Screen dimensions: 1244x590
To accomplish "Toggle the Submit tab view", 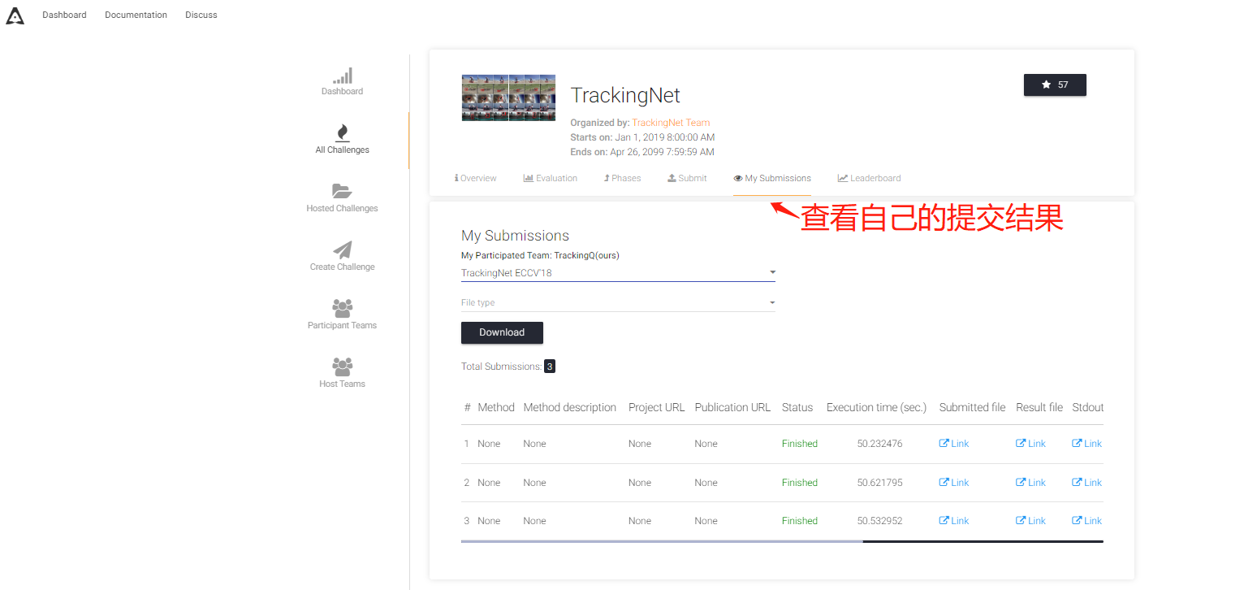I will [686, 177].
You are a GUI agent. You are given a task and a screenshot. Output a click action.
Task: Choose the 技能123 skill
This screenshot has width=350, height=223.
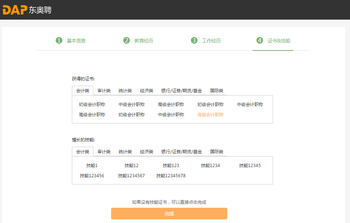coord(171,166)
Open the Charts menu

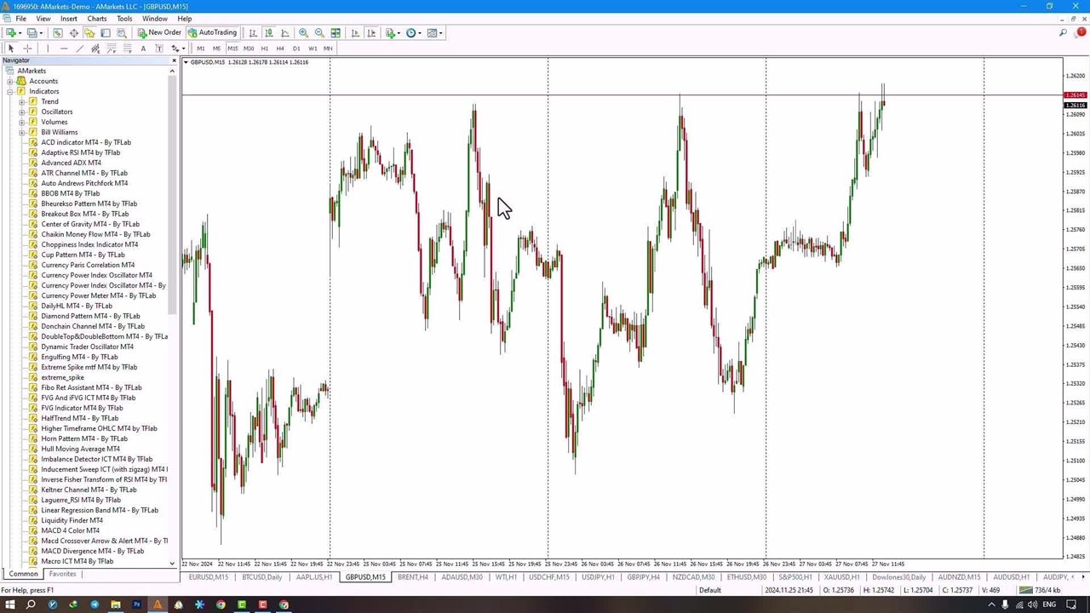coord(97,19)
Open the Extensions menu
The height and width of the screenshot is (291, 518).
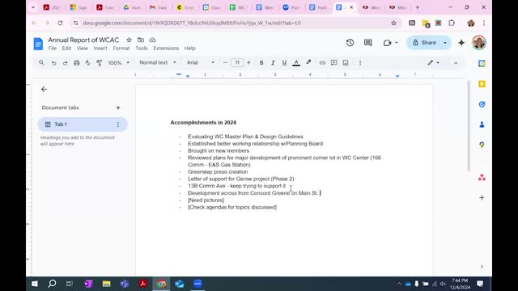point(166,49)
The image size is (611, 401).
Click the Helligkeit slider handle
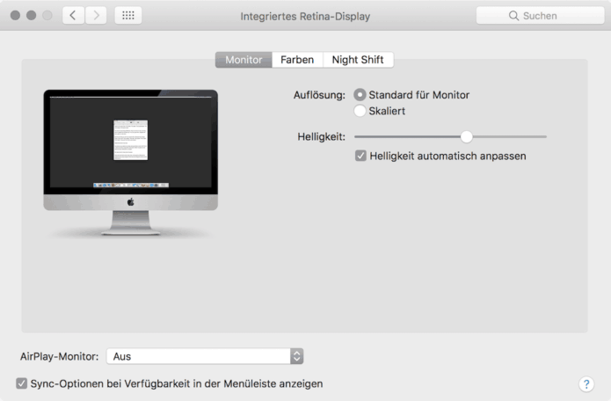[467, 136]
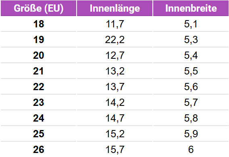
Task: Select size 22 row label
Action: pos(39,87)
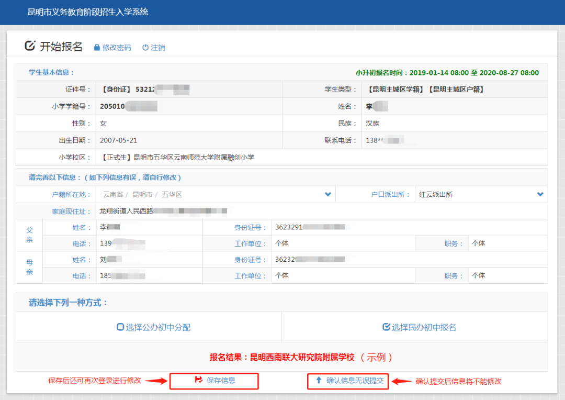
Task: Open the 户口派出所 dropdown arrow
Action: (540, 194)
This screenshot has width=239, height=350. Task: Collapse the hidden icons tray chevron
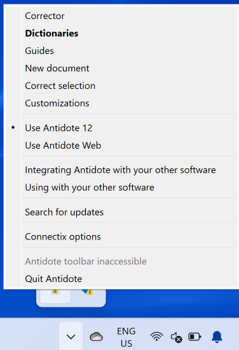(71, 337)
•••
=== Exercise ===
Repeat the lines of the records verbatim, starting at the line containing "This screenshot has width=239, height=350." and stopping after the final line. Images stay out.

=== Result for this exercise ===
This screenshot has width=239, height=350. Task: Collapse the hidden icons tray chevron
(71, 337)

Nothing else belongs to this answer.